40 ans après l’accident nucléaire, Tchernobyl n’est pas devenu le « paradis » des animaux

Tchernobyl : Quarante ans après, la faune face aux conséquences des radiations

Quarante ans après l’accident nucléaire de Tchernobyl, survenu le 26 avril 1986, la zone d’exclusion a vu un retour significatif de la faune. Cependant, les recherches mettent en lumière un tableau bien moins idyllique que celui souvent partagé sur les réseaux sociaux.

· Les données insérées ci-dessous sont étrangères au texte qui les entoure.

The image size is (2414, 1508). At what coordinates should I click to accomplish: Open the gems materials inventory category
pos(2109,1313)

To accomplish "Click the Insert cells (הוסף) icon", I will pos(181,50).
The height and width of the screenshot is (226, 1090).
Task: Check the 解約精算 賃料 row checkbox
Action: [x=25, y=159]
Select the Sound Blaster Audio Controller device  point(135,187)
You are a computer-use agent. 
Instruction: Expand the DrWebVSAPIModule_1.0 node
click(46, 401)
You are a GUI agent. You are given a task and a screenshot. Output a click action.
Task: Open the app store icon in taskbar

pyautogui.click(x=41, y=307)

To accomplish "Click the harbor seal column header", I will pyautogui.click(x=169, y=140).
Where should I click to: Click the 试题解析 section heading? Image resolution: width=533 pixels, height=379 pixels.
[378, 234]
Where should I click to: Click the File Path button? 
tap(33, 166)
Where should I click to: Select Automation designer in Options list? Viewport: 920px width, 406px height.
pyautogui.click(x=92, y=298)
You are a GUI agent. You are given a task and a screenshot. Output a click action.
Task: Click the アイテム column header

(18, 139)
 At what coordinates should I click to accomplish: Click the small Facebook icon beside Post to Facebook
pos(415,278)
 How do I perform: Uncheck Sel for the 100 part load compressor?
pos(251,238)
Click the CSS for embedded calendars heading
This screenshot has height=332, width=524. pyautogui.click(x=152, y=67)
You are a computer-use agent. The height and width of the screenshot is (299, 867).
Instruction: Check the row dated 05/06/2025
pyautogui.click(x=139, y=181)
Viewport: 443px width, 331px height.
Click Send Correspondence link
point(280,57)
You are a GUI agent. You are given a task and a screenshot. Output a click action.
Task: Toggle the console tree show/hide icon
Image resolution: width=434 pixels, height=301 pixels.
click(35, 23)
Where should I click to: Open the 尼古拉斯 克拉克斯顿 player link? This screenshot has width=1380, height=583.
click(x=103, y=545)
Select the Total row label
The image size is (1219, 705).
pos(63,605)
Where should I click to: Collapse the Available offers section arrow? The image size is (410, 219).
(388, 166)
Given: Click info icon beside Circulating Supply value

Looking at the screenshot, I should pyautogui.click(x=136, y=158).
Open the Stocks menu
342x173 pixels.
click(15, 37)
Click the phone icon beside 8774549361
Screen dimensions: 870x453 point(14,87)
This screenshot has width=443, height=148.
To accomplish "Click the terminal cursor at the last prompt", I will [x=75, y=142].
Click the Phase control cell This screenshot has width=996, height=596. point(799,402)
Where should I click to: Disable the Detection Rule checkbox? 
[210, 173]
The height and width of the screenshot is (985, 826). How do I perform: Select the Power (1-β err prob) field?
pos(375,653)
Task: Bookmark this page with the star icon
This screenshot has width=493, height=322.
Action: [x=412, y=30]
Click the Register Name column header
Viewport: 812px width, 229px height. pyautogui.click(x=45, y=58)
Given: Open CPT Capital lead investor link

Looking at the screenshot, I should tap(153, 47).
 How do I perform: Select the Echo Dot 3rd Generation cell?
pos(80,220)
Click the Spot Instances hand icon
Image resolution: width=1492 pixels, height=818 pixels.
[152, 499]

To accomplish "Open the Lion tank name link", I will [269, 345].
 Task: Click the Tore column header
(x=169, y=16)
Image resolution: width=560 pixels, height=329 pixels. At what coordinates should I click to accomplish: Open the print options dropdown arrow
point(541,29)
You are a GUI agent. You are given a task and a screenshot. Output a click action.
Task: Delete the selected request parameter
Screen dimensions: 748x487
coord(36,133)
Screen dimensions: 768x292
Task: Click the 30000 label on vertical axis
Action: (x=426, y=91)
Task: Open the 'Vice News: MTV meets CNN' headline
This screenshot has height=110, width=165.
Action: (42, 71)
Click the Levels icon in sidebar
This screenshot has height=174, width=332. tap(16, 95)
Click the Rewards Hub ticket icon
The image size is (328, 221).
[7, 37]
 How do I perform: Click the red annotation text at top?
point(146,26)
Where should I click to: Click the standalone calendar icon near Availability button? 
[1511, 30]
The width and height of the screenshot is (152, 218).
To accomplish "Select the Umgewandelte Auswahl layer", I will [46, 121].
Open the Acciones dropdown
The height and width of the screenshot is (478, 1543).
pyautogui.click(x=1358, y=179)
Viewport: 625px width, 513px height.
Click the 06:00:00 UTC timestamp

Lors de l’explosion du quatrième réacteur de la centrale, environ 135 000 habitants ont été évacués, entraînant la mort de nombreuses espèces végétales et animales. Olivier Armant, responsable du laboratoire d’écologie et d’écotoxicologie des radionucléides à l’Autorité de sûreté nucléaire et de radioprotection (ANSR), note que « dans les deux à trois mois après l’accident, les niveaux élevés de rayonnement ont causé une mort massive de pins, donnant à la forêt le nom de “forêt rousse” ».

Dix ans plus tard, la nature a commencé à reprendre ses droits. « Aux alentours des années 2000, on observe un retour des loups, des bisons, des lynx et des chevreuils », précise Armant. La zone d’exclusion, maintenant une réserve naturelle de 4 500 km², est toujours interdite d’accès au public.

Des études récentes révèlent que la faune n’est pas épargnée par les effets des radiations. Des champignons ont été découverts, capables de survivre à des niveaux de radiations ionisantes très élevés. De plus, des variations de coloration chez les grenouilles, avec une prévalence de spécimens plus sombres, sont observées dans les zones les plus irradiées, suggérant des adaptations liées à la sélection naturelle.

Les oiseaux, quant à eux, souffrent de mutations, notamment une réduction de la taille du cerveau chez certaines espèces. Les rongeurs vivant dans des zones hautement contaminées présentent également des problèmes de santé, comme des cataractes. Ces observations soulignent que la zone d’exclusion, loin d’être un paradis pour la faune, est un laboratoire naturel pour étudier les effets des radiations sur les écosystèmes.

Les recherches sur l’impact des radiations sont actuellement entravées par le conflit en Ukraine, limitant l’accès à la zone. Malgré cela, certains experts restent optimistes quant à la résilience de la faune, notant que de nombreuses espèces ont pu s’y réfugier.

En conclusion, Tchernobyl, symbole de désastre nucléaire, demeure un terrain d’étude crucial pour comprendre les interactions entre l’environnement et les effets des radiations, tout en rappelant que les conséquences de l’accident sont encore bien présentes.